## SUPPLIED DATA
────────────────────────────────────────
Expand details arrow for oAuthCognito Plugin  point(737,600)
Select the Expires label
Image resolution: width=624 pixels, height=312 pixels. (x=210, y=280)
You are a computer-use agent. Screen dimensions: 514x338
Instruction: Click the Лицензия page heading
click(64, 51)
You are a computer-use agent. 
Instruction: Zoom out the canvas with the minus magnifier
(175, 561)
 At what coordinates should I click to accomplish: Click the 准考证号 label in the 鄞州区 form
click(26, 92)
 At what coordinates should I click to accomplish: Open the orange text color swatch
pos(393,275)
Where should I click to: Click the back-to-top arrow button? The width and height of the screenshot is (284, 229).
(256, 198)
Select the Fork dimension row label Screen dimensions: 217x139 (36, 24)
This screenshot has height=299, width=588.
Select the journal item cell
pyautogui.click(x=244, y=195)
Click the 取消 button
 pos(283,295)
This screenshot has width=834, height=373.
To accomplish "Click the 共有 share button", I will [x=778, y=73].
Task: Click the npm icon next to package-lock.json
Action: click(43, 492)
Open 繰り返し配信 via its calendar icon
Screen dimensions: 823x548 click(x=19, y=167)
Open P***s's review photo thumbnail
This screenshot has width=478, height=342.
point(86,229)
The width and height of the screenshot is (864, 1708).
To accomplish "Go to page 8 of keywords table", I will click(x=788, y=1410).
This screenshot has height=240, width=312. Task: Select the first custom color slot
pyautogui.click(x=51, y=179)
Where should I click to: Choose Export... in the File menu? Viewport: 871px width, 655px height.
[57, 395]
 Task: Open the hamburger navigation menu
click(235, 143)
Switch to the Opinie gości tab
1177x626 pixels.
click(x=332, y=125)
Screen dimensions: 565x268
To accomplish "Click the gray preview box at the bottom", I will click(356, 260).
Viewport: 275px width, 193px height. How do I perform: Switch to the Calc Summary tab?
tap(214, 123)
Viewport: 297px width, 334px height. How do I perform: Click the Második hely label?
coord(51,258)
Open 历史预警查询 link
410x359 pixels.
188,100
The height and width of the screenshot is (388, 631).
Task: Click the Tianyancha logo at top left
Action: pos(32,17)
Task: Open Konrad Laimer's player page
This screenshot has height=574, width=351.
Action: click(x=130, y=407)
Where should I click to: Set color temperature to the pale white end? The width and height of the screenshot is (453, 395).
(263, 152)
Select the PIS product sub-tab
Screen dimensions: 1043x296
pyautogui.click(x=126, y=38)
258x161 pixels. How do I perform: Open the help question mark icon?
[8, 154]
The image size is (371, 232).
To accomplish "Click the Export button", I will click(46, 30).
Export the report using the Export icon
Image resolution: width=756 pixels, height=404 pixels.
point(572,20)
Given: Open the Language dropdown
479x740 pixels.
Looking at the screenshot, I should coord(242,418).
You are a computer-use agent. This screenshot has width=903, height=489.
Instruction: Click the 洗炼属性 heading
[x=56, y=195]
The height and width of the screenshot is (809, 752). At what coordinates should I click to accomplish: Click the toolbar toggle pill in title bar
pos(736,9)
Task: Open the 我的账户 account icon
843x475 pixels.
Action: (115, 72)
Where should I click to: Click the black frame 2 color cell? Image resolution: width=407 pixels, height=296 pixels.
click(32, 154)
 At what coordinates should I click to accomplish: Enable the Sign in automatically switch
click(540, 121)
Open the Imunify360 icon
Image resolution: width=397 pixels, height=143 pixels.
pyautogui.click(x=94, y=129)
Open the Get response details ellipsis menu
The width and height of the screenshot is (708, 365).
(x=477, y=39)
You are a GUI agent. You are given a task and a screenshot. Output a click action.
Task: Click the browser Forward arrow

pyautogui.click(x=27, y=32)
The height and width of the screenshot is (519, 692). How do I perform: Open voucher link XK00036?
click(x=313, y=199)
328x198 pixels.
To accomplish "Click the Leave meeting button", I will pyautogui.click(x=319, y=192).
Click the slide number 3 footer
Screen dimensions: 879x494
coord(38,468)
────────────────────────────────────────
Your answer should be every line from the material above in which the word "agent" appears.

## ANSWER BOX
You are a computer-use agent. Screen dimensions: 514x338
You are a computer-use agent. 
You are a computer-use agent. This screenshot has width=903, height=489.
You are a GUI agent. You are given a task and a screenshot. Output a click action.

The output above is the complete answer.